> **Exercise objective**: Locate each line in the entries below that contains the word "Where", and copy those lines. Case matters.

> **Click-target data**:
........

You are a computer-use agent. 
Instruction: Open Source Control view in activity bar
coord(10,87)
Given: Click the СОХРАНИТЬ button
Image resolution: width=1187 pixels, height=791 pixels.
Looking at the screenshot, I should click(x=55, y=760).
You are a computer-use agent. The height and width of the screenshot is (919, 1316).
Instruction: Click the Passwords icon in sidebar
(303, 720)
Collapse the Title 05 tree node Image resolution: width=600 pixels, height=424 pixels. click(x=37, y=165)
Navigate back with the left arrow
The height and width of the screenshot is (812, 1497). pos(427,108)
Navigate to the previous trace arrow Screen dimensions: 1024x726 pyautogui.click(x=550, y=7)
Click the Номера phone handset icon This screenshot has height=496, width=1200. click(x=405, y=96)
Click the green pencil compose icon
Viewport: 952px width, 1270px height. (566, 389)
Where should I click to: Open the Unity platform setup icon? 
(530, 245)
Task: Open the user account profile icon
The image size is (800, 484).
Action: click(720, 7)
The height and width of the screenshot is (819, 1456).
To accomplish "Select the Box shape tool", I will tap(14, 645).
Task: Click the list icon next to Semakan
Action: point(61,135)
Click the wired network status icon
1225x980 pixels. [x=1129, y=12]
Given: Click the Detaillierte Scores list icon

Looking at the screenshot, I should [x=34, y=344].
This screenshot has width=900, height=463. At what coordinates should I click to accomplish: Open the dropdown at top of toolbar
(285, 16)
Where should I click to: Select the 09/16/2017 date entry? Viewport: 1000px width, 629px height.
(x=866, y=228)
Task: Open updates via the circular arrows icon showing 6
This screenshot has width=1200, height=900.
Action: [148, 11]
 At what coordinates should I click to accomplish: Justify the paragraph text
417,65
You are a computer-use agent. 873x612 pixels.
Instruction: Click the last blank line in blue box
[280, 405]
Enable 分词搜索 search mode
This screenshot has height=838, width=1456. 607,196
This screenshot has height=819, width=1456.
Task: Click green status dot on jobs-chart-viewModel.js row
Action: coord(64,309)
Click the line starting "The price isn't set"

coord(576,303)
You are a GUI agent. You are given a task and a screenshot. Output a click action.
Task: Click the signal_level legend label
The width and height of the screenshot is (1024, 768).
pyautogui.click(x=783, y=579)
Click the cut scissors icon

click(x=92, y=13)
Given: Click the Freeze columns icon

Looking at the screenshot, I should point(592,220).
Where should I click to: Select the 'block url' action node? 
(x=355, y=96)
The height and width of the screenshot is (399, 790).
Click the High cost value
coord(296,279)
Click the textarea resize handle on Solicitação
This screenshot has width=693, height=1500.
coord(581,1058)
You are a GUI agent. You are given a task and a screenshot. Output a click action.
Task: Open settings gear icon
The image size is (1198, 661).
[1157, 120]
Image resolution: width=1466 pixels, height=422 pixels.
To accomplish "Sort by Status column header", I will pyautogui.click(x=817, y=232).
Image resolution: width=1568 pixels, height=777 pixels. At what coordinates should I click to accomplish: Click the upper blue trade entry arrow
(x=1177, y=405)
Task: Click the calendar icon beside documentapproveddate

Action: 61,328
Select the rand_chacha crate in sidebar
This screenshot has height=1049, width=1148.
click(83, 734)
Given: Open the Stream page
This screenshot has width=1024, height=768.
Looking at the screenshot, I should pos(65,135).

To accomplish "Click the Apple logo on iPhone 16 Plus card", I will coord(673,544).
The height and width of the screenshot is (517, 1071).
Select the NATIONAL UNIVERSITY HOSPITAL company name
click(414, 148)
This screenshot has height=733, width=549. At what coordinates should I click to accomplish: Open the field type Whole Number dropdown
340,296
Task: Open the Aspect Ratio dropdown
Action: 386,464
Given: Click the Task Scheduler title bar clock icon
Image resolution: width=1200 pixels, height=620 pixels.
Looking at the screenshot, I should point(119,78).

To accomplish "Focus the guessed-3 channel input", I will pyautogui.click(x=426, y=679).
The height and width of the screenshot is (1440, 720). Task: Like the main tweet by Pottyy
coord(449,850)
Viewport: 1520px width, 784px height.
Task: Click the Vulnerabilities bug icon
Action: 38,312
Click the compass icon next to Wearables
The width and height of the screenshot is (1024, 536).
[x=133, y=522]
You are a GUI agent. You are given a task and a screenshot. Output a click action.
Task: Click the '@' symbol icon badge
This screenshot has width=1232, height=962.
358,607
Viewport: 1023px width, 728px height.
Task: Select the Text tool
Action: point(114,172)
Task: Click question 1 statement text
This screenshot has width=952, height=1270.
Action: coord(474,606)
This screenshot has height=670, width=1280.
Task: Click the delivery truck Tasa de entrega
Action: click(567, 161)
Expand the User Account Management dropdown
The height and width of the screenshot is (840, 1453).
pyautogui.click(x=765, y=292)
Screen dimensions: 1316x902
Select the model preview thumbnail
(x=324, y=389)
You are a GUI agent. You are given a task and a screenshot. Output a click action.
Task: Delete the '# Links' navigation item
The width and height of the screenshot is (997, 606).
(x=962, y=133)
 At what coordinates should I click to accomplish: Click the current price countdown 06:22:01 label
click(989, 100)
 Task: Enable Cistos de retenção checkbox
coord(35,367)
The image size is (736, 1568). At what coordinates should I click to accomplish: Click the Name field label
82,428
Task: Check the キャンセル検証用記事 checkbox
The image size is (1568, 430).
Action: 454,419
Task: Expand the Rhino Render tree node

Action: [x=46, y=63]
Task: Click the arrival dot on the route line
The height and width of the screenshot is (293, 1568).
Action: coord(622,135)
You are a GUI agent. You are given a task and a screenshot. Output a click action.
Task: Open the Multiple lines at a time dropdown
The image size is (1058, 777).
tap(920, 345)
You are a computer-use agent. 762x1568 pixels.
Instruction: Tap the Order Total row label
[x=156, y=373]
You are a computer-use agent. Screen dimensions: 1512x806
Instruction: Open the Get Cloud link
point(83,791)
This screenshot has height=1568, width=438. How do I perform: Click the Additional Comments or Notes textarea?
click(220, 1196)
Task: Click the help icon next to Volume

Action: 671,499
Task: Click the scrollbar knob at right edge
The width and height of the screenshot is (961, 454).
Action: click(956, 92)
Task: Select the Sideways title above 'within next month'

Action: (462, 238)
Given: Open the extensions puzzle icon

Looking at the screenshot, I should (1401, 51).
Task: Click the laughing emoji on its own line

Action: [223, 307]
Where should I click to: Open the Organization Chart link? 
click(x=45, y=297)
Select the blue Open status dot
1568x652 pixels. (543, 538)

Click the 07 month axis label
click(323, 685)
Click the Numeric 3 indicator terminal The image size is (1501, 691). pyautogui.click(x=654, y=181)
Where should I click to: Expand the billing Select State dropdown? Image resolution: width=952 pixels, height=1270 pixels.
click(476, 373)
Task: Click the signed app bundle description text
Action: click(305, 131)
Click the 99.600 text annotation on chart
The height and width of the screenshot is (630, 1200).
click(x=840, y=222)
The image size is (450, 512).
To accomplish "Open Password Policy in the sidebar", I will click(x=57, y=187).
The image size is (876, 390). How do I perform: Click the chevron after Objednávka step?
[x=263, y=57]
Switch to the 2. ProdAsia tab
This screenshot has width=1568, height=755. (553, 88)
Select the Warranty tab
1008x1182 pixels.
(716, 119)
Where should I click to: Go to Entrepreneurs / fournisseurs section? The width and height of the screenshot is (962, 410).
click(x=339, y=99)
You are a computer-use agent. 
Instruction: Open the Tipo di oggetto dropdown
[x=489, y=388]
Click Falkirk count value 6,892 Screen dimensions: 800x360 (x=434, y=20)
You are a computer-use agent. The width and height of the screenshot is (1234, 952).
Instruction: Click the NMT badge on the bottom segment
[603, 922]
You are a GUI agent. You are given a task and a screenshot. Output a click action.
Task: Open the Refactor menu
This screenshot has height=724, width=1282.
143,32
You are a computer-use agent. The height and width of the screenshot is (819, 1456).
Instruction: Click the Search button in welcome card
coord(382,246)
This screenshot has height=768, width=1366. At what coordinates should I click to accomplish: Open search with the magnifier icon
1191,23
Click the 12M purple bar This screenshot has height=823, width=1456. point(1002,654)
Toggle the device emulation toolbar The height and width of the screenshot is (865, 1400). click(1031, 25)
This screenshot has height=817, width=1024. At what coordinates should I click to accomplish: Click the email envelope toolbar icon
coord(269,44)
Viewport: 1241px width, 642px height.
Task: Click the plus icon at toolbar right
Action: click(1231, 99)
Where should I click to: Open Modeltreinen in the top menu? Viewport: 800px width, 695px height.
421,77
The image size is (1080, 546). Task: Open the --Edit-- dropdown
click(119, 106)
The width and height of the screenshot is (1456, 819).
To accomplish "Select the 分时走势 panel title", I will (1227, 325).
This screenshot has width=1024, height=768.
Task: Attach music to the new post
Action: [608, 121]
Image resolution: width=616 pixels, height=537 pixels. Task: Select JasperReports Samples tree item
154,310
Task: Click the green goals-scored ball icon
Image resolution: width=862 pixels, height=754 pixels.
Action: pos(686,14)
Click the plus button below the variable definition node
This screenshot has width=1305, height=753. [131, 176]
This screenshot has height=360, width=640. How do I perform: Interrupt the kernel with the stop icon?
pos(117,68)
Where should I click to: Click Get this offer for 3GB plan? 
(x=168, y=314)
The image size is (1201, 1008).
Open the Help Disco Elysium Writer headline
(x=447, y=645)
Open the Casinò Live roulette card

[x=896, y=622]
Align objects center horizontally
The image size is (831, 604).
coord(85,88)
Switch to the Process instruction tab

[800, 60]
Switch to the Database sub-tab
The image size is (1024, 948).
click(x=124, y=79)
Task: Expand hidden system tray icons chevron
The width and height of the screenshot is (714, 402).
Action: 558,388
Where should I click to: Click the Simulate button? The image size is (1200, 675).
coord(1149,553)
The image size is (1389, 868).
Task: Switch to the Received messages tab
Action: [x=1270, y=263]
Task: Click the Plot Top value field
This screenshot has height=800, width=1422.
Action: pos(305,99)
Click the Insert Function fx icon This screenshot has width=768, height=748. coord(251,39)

........

> **Full output**:
Where should I click to: Open the Unity platform setup icon? 
Where should I click to: Select the 09/16/2017 date entry? Viewport: 1000px width, 629px height.
Where should I click to: Select the 'block url' action node? 
Where should I click to: Open the Organization Chart link? 
Where should I click to: Expand the billing Select State dropdown? Image resolution: width=952 pixels, height=1270 pixels.
Where should I click to: Go to Entrepreneurs / fournisseurs section? The width and height of the screenshot is (962, 410).
Where should I click to: Open Modeltreinen in the top menu? Viewport: 800px width, 695px height.
Where should I click to: Click Get this offer for 3GB plan? 
Where should I click to: Click the Simulate button? The image size is (1200, 675).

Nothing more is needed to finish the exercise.